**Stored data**
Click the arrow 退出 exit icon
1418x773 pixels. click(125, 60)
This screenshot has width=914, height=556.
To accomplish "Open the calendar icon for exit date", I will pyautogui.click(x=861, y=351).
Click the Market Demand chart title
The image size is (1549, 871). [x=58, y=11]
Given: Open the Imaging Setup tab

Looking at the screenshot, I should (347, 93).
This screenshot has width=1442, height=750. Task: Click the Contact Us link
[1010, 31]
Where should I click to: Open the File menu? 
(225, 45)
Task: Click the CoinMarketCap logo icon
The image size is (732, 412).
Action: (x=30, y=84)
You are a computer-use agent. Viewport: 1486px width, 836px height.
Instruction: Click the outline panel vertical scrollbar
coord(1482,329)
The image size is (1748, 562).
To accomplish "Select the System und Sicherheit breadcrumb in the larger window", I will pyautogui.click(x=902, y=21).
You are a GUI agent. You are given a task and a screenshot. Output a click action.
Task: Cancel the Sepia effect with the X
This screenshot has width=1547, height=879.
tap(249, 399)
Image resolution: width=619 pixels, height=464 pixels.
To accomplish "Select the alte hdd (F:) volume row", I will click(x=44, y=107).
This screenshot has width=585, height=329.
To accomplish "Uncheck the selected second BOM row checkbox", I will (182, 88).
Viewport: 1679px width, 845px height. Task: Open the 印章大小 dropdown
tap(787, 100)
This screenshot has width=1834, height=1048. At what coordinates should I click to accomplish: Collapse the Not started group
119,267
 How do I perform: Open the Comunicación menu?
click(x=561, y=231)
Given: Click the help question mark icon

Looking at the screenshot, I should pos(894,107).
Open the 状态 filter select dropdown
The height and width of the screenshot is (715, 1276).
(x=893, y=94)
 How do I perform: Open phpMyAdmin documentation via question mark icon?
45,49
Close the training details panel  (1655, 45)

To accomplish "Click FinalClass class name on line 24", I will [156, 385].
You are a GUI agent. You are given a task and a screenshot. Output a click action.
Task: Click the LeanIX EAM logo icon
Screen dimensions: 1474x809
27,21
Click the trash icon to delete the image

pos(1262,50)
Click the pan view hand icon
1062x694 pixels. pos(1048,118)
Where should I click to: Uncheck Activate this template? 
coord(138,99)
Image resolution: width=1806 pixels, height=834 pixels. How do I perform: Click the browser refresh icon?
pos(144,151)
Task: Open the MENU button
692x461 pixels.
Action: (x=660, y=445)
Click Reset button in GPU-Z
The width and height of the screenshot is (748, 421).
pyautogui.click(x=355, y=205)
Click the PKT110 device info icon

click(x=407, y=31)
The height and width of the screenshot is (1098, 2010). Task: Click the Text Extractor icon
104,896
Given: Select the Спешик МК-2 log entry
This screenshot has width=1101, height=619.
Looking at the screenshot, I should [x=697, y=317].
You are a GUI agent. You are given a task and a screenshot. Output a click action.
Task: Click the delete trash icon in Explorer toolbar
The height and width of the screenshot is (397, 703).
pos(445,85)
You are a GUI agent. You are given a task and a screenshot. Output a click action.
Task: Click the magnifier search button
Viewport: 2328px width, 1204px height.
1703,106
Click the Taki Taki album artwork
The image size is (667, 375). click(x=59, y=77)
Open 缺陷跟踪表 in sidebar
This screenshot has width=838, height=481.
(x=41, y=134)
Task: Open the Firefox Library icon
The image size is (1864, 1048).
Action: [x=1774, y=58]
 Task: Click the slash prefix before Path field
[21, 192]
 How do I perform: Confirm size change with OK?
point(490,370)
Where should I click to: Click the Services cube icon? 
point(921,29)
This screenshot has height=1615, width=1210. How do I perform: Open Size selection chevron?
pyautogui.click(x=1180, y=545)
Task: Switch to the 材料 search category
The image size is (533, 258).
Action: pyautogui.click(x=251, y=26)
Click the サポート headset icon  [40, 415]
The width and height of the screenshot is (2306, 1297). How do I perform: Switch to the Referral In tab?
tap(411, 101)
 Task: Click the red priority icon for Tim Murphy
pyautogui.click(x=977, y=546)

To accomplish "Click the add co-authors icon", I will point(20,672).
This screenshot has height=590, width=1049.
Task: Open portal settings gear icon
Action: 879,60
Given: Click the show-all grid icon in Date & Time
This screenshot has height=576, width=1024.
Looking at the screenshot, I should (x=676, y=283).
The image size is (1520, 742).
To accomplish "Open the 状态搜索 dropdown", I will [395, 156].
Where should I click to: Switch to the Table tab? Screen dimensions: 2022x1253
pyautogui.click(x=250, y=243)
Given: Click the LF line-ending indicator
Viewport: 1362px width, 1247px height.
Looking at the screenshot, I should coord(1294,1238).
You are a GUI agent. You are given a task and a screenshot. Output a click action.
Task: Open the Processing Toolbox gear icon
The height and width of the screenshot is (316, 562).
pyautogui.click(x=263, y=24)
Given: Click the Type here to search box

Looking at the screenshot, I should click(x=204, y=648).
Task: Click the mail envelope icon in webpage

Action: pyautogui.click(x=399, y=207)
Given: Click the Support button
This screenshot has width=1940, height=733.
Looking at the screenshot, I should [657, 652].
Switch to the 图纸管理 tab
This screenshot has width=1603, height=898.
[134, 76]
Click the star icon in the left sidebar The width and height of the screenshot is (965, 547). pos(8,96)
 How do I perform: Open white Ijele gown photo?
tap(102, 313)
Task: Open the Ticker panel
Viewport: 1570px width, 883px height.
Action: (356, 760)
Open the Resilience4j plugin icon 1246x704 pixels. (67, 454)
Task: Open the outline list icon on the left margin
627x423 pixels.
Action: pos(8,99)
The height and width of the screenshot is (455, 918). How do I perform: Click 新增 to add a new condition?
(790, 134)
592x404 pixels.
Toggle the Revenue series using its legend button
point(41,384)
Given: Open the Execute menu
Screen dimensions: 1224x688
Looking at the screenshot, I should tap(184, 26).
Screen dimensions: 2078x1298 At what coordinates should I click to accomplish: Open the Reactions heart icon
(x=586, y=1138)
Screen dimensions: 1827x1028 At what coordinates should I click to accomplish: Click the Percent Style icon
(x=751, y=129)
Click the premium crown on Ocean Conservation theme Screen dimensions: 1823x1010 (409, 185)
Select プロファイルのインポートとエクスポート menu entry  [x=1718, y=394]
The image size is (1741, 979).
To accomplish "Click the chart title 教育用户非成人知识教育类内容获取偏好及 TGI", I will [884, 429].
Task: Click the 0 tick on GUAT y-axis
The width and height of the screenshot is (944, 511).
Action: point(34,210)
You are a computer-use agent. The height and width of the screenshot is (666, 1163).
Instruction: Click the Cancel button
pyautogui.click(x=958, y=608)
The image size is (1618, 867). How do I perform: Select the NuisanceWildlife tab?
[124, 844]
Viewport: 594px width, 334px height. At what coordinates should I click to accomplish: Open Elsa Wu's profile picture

**WORK INSTRUCTION**
Whenever a line in the entries holds the word "logo", copy that line.

**ANSWER FOR THIS EXERCISE**
Task: Click the CoinMarketCap logo icon
Task: Click the LeanIX EAM logo icon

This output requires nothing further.